Monday, November 5, 2012

A wasted vote, is a vote for someone you don't believe in



So if you vote and think your vote should express your political beliefs, there's nowhere else for libertarians (and Libertarians) to look.

But of course, Gary Johnson is not going to win the election. Indeed, if past is prologue, he will likely finish with less than 1 percent of all votes cast. So the real case for Gary Johnson - a tougher case to make - is arguing for why you should think about pulling the lever, tapping the screen, or punching the butterfly ballot for the guy knowing that he's a bigger lost cause than the Chicago Cubs winning the World Series, the Gilmore Girls movie getting made, and the release of Dr. Dre's Detox put together.

As it happens, Johnson has addressed this very question in his forthright manner. "A wasted vote," he says, "is a vote for someone you don't believe in." He's even exhorting people to "waste" their vote, telling an audience at New York University, "We can make a difference in this election. Waste your vote!”

The Republicans will move in a libertarian direction when they finally realize that the libertarian ethos of live and let live doesn't represent moral nihilism but a goddamned sustainable future in a globalized, post-mainstream world. Who do you want sitting next to you as Spaceship Earth hurtles through time: Todd Akin or Gary Johnson? The Republicans have failed to wrap their heads around the unmitigated disaster that the Bush presidency was. Forget social issues for the moment. George W. Bush - in total cahoots with a Congress led by John Boehner and Mitch McConnell, who still roam the corridors of power like Tor Johnson roamed the set of Plan 9 From Outer Space - kicked out the jams on spending and cronyism. He was a big-government disaster, the political equivalent of Hurricane Sandy. And he did what he did with the full aid and succour of a GOP majority that signed on for The Patriot Act, Medicare Part D, the invasion of Iraq, the creation of the TSA, and TARP. The fully unconvincing and meager attempts by Mitt Romney to say he's going to rein in spending while "preserving" and "strengthening" Medicare and Social Security and ramping up military spending to a perpetual 4 percent of GDP flatly demonstrate that the Republicans have yet to get the simple message that voters first delivered during the 2006 midterms.

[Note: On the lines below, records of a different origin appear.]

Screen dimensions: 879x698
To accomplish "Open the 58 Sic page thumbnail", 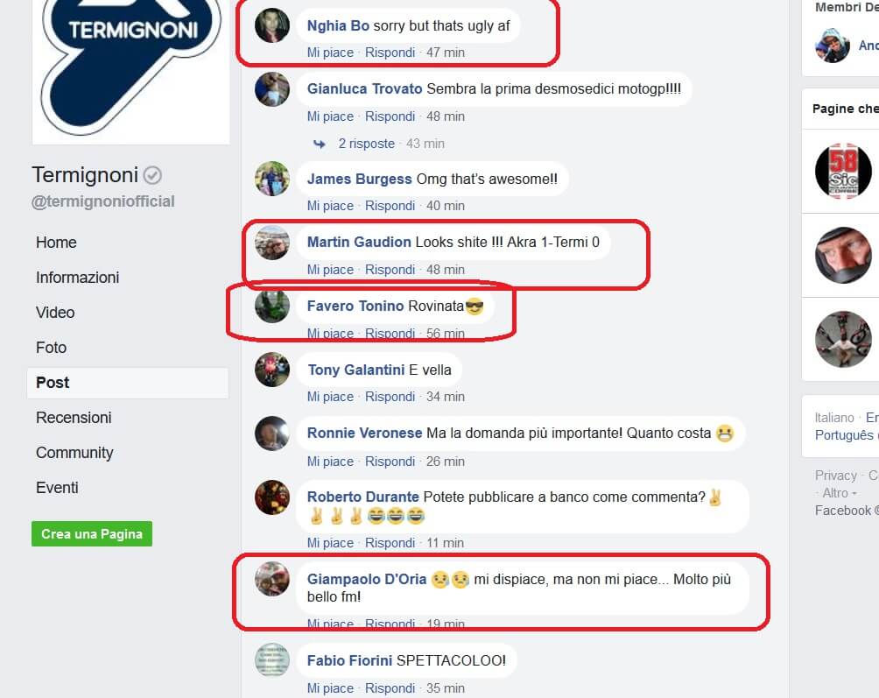I will 843,171.
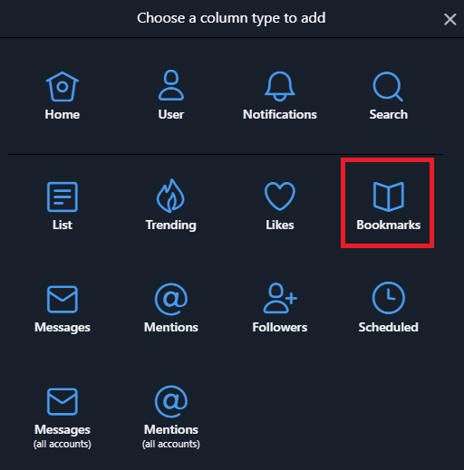Open Messages (all accounts) envelope icon

(63, 401)
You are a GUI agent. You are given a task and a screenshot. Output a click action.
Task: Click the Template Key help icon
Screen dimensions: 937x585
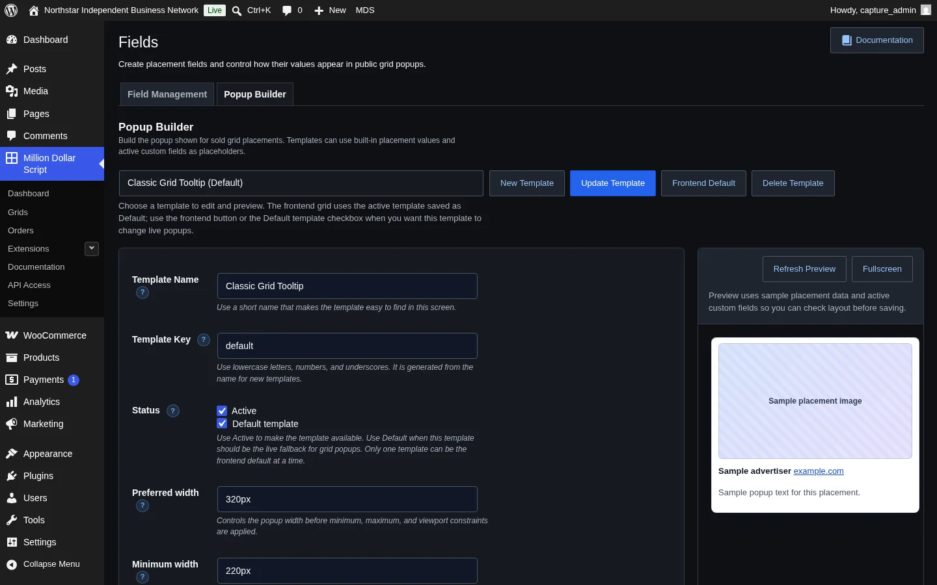[204, 340]
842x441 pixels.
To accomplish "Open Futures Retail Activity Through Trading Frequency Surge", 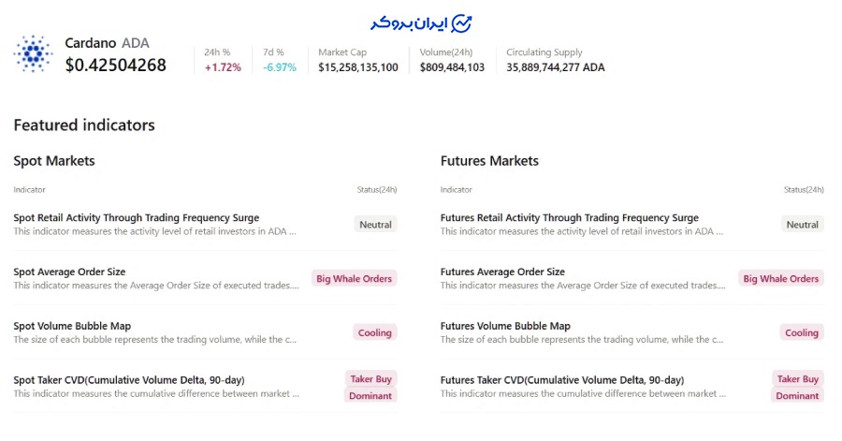I will (x=569, y=218).
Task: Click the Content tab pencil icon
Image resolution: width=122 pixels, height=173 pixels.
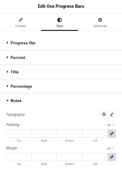Action: pos(21,20)
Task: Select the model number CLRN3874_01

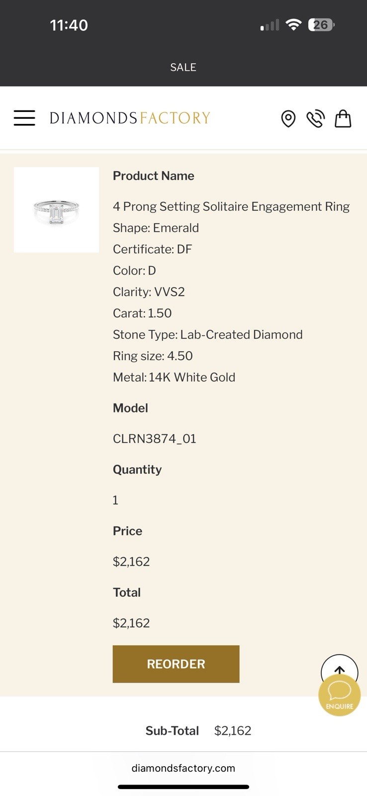Action: pos(154,438)
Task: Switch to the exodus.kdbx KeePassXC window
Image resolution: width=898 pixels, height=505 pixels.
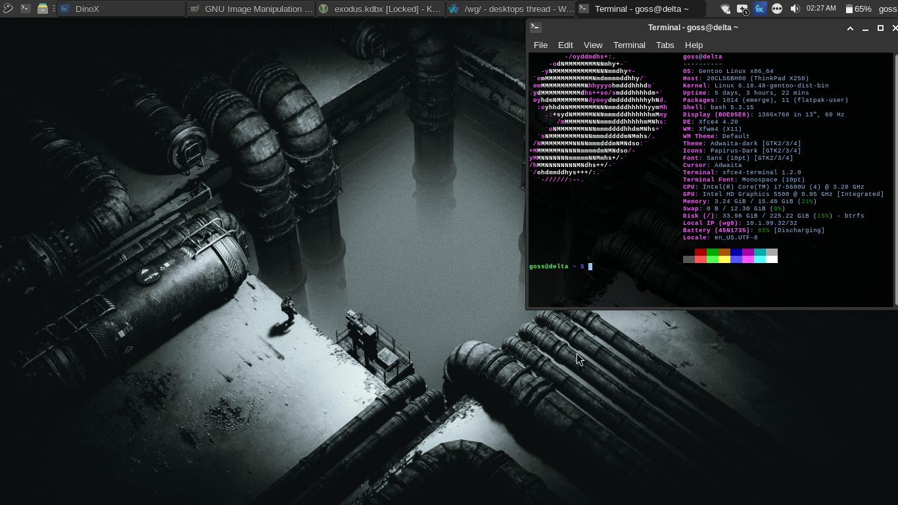Action: (380, 9)
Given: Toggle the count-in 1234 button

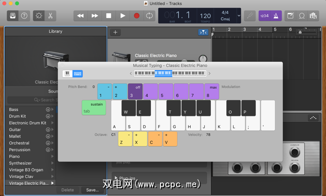Looking at the screenshot, I should (265, 16).
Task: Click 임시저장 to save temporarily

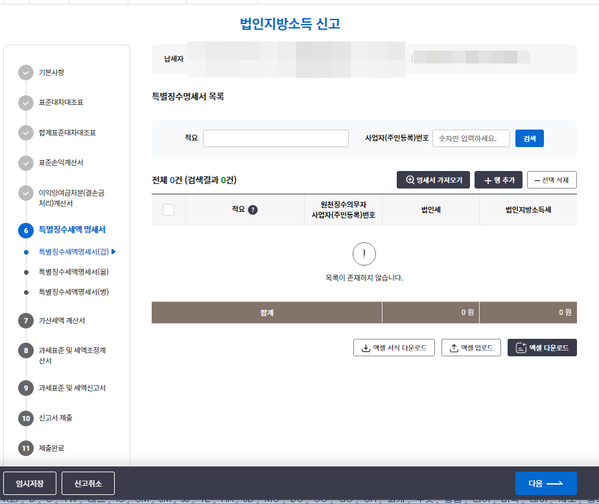Action: 29,483
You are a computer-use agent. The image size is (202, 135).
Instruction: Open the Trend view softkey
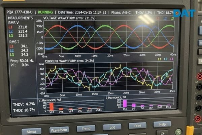(86, 128)
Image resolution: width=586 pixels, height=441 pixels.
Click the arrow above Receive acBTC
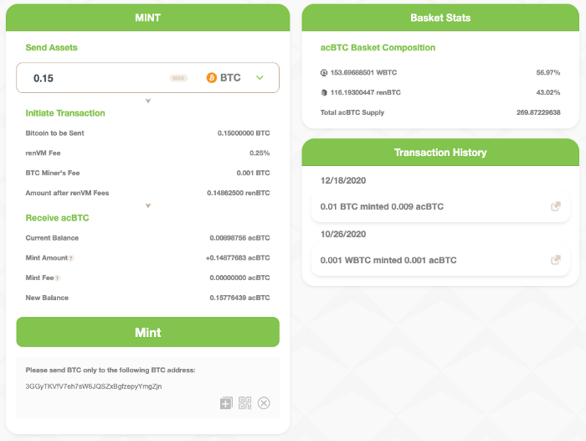pos(148,205)
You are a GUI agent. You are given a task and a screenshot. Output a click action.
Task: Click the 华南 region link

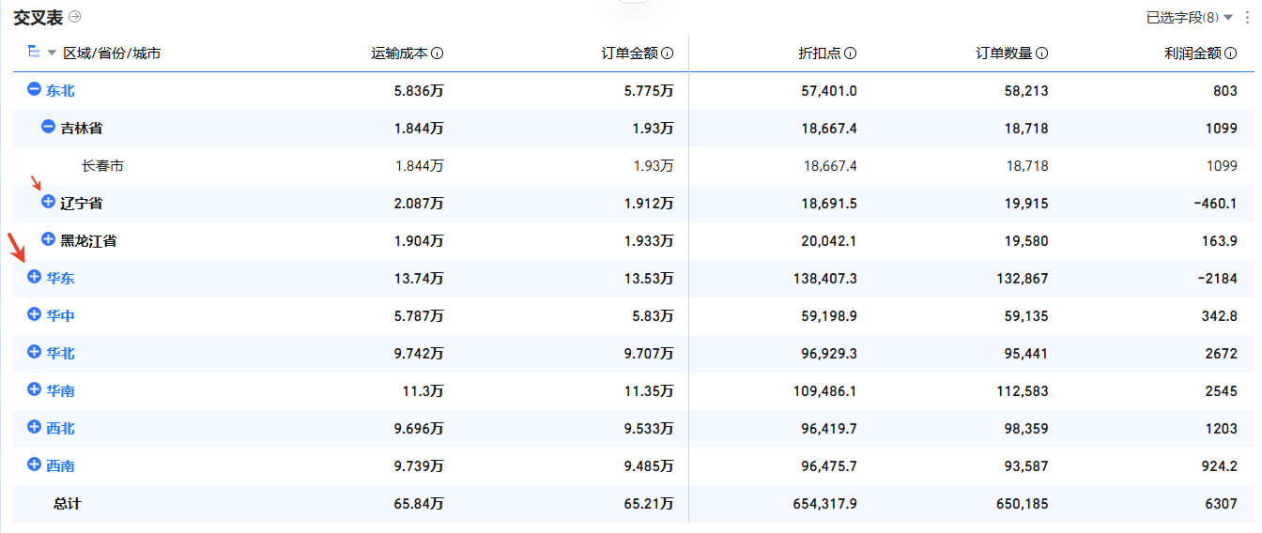[61, 391]
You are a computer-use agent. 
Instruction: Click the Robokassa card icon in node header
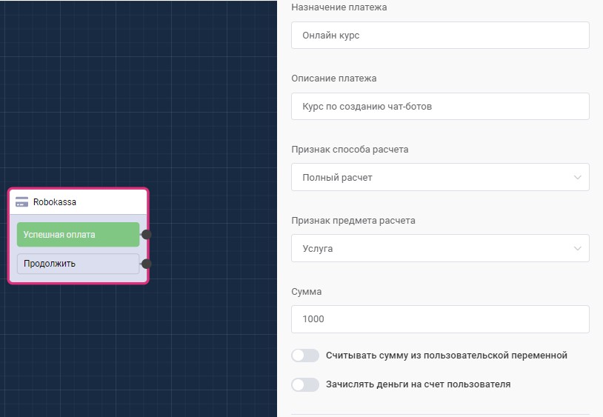click(x=22, y=201)
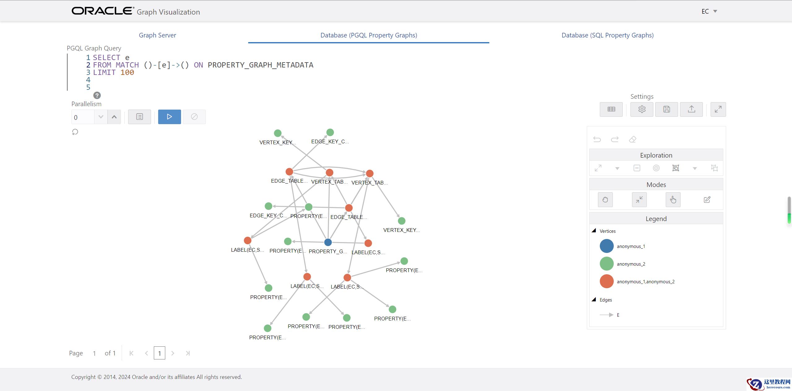Open the graph settings gear
This screenshot has width=792, height=391.
tap(642, 109)
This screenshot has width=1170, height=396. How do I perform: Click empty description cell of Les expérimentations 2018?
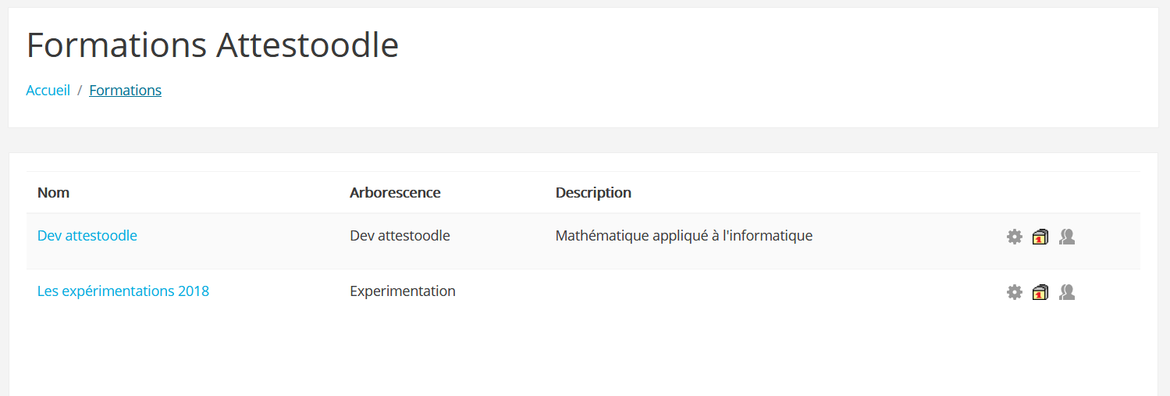point(769,291)
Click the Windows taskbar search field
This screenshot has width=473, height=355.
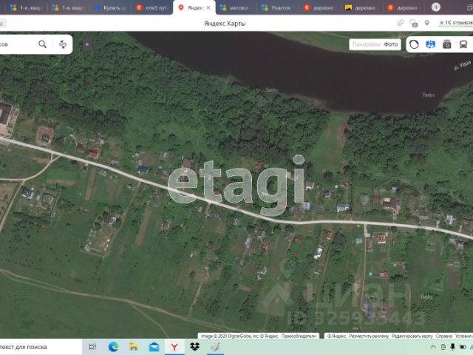point(41,347)
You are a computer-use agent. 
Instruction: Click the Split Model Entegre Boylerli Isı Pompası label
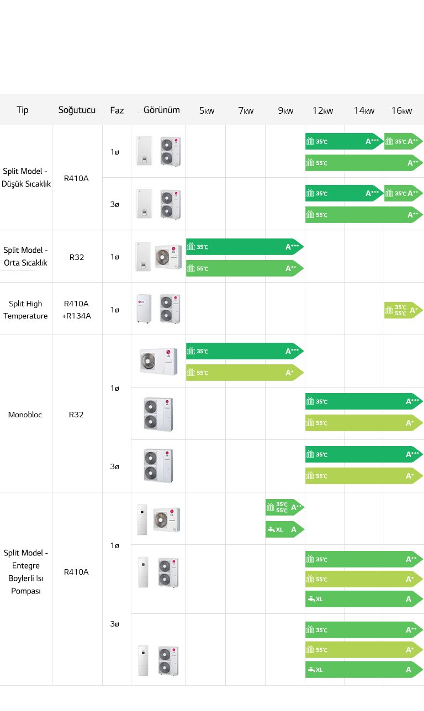[26, 572]
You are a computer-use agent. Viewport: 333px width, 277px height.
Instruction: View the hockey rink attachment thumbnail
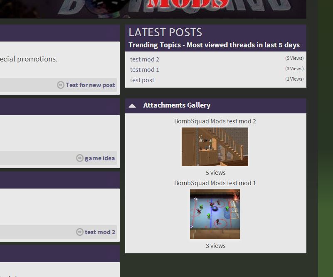215,214
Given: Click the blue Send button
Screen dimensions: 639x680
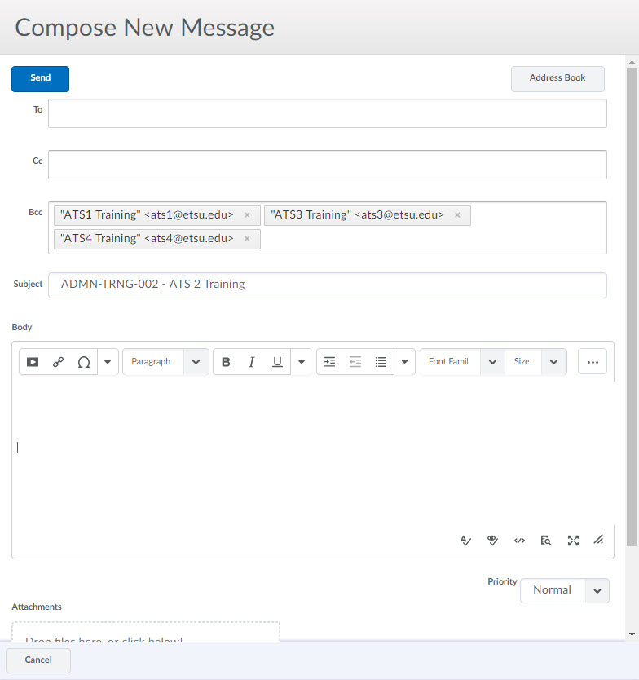Looking at the screenshot, I should [x=40, y=78].
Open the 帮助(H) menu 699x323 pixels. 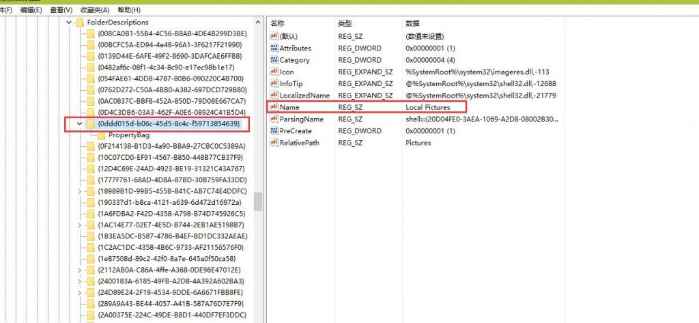point(128,10)
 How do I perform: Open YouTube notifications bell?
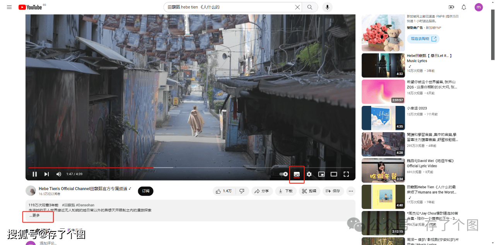point(463,7)
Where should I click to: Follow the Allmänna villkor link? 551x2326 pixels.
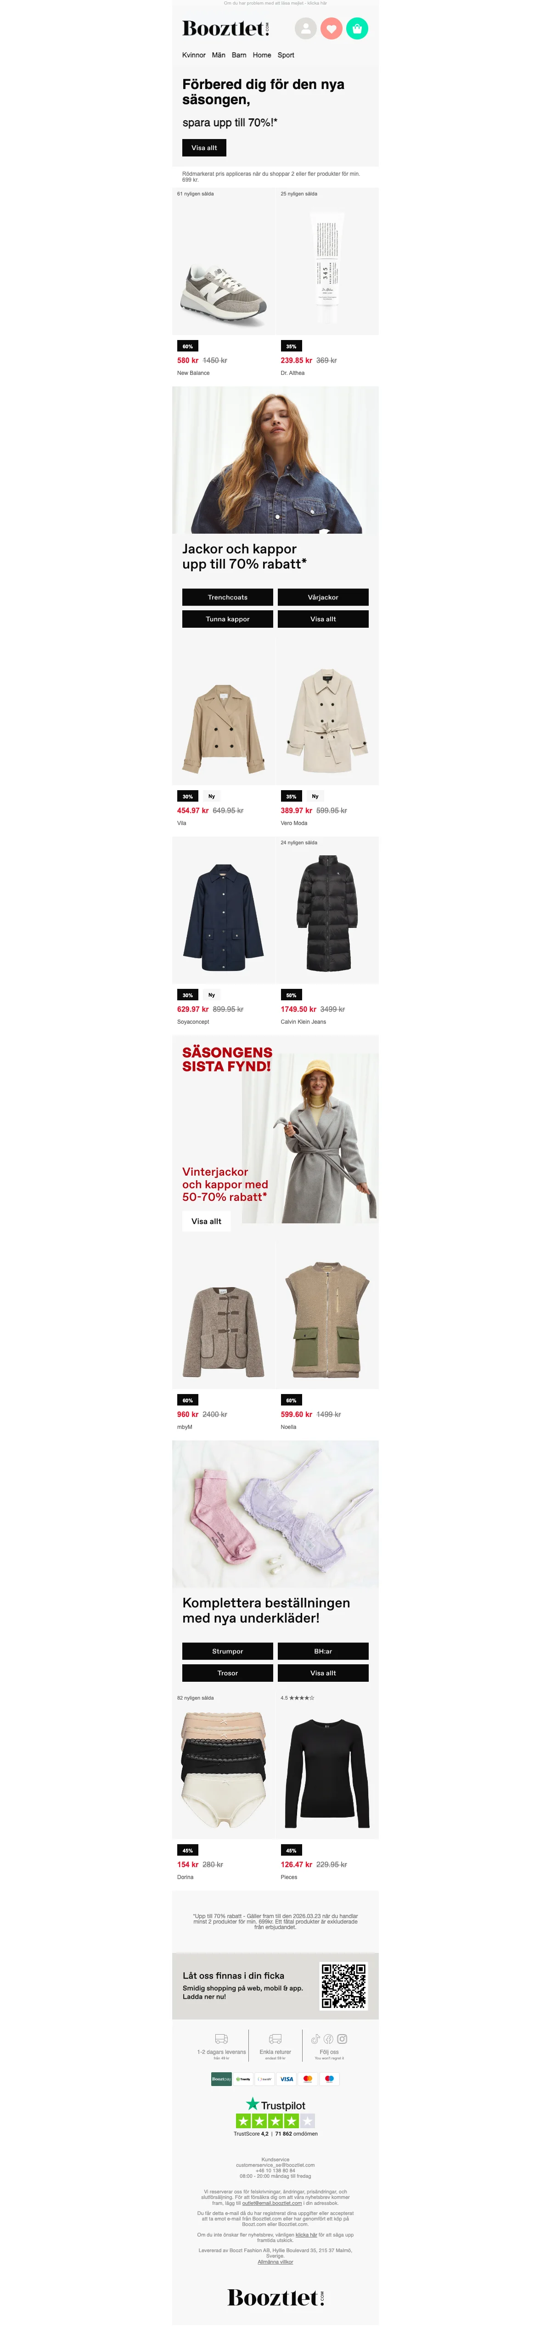(x=276, y=2262)
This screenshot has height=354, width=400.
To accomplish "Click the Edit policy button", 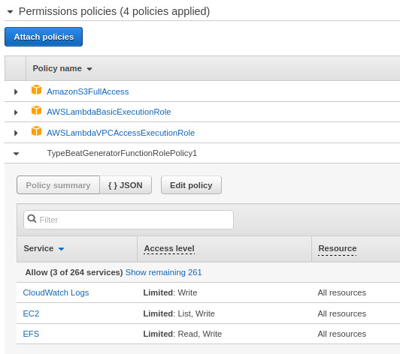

For their part, the Democrats have yet to learn the lesson of 2010, when voters sent exactly the same midterm message: Don't just do something, stand there! In 2010, the party of Thomas Jefferson took a "shellacking" (Obama's term of art) not despite all of the president's highly touted "historic" successes but precisely because of them. Obamacare, stimulus, more bailouts up the ying-yang, stupid interventions everywhere from Detroit to Afghanistan to college football's ranking system - all helped spark a strong and obvious reaction among large swaths of voters. And yet, Obama and Team Blue haven't changed a goddamned jot or tittle in their basic script. If you don't vote for the (liberal) Democrat, this line goes, then mere anarchy will be loosed. All that is decent and civilized about America will forever be destroyed and we will be bombing indiscriminate countries into the Stone Age, women will go barefoot and be forcibly impregnated and shoved back into the kitchen and Paul Lynde will once again be closeted in the center square. The skies will once again be filled with the choking fumes of plutocrats lighting cigars with $1,000 bills featuring the image of Ayn Rand and power plants will once again exclusively be powered by grinding the bones of the poor, the tired, and non-unionized illegal immigrants. It will be the Hunger Games, but without the laughs. The important thing, the Democrats say without blinking, is that government spending can never, ever decline because it's all essential spending and we'll pay for it merely by asking the super-rich to pay just a little bit more. It's like South Park's Gnomes Underpants Profit Plan, only slightly less detailed.